CDU Annweiler greift Problematik Treibstoff-Ablass über dem Pfälzer Wald auf
Landtagsabgeordneter Weiner referiert und diskutiert den aktuellen Stand
Annweiler. Zum in den letzten Monaten zunehmend „heiß“ gewordenen Thema „Kerosin-Ablass über dem Pfälzerwald“ hatte der CDU-Stadtverband Annweiler am Dienstagabend „alle interessierten Bürgerinnen und Bürger“ zu einer „offenen Gesprächsrunde“ in den Hohenstaufensaal (Annweiler) eingeladen. Zum Thema referierte der Landtagsabgeordnete Thomas Weiner (CDU), der auch Fragen beantwortete und mit dem Publikum diskutierte.
Seit bereits zwei Jahren bearbeite er die Thematik für seine Fraktion, berichtete Thomas Weiner. Da von allen Treibstoff-Ablässen deutschlandweit die Hälfte über Rheinland-Pfalz durchgeführt werde, sei ihm der Verdacht gekommen, die Pfalz könne für Treibstoff-Müll „klammheimlich zur Deponie ausgewiesen worden sein“.

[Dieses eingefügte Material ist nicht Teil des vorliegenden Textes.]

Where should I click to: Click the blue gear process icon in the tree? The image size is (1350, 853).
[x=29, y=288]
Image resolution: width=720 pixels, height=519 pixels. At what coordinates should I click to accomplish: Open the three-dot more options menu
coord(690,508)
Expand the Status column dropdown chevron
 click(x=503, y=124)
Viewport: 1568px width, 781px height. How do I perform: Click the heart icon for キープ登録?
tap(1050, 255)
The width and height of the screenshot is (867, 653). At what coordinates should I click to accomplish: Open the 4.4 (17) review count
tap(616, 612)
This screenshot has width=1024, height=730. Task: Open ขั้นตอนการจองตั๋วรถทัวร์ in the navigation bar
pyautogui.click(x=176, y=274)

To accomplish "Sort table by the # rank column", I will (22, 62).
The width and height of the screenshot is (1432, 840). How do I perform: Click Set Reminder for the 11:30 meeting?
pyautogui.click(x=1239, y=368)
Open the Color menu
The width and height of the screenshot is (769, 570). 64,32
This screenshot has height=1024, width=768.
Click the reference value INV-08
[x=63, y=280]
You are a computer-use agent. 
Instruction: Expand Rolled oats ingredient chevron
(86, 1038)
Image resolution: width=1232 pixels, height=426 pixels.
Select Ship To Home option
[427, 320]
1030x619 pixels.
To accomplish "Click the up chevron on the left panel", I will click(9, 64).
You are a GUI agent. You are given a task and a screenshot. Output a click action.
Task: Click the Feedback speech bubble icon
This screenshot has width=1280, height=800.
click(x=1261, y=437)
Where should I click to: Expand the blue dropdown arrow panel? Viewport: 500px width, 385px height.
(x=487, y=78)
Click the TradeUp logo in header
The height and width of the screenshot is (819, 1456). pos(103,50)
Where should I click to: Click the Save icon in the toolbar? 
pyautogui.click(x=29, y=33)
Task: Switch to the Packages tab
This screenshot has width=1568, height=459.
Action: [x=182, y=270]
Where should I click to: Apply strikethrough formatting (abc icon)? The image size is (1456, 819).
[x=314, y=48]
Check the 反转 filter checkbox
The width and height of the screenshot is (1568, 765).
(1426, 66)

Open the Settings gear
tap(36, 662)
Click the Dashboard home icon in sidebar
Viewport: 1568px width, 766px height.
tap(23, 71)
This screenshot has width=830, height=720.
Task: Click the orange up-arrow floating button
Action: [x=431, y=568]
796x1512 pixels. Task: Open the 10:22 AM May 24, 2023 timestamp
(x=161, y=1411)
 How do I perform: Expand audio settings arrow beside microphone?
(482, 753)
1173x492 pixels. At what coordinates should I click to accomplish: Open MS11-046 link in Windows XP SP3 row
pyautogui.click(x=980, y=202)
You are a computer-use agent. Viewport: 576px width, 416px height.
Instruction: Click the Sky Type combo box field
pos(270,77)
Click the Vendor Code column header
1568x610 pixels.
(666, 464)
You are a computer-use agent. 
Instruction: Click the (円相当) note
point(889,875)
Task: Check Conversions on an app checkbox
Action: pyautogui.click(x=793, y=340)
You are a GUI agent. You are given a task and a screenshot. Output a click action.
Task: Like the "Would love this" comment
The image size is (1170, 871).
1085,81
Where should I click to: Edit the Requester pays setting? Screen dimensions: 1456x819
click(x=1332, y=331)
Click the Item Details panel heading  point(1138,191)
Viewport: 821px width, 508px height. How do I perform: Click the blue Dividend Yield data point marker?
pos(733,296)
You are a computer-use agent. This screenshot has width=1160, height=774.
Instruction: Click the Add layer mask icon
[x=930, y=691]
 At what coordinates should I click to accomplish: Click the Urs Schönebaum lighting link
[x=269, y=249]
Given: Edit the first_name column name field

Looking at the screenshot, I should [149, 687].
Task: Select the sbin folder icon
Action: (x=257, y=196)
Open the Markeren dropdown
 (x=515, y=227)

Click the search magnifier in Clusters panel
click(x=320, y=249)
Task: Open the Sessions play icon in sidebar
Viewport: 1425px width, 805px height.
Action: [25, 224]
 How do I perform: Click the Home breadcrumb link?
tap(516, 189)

Eigentlich sei man auf allen anderen Gebieten schon erheblich weiter. So würden Schadstoffe beispielsweise nicht mehr in den Rhein abgelassen oder in der Nordsee verklappt, wie noch in den 1970er Jahren. Für den Rhein gebe es zudem ein Warnmelde-System seit dem Chemie-Unfall in Basel (1986). Nur um die Auswirkungen des Flugbetriebes auf Umwelt und Menschen werde sich kaum gekümmert.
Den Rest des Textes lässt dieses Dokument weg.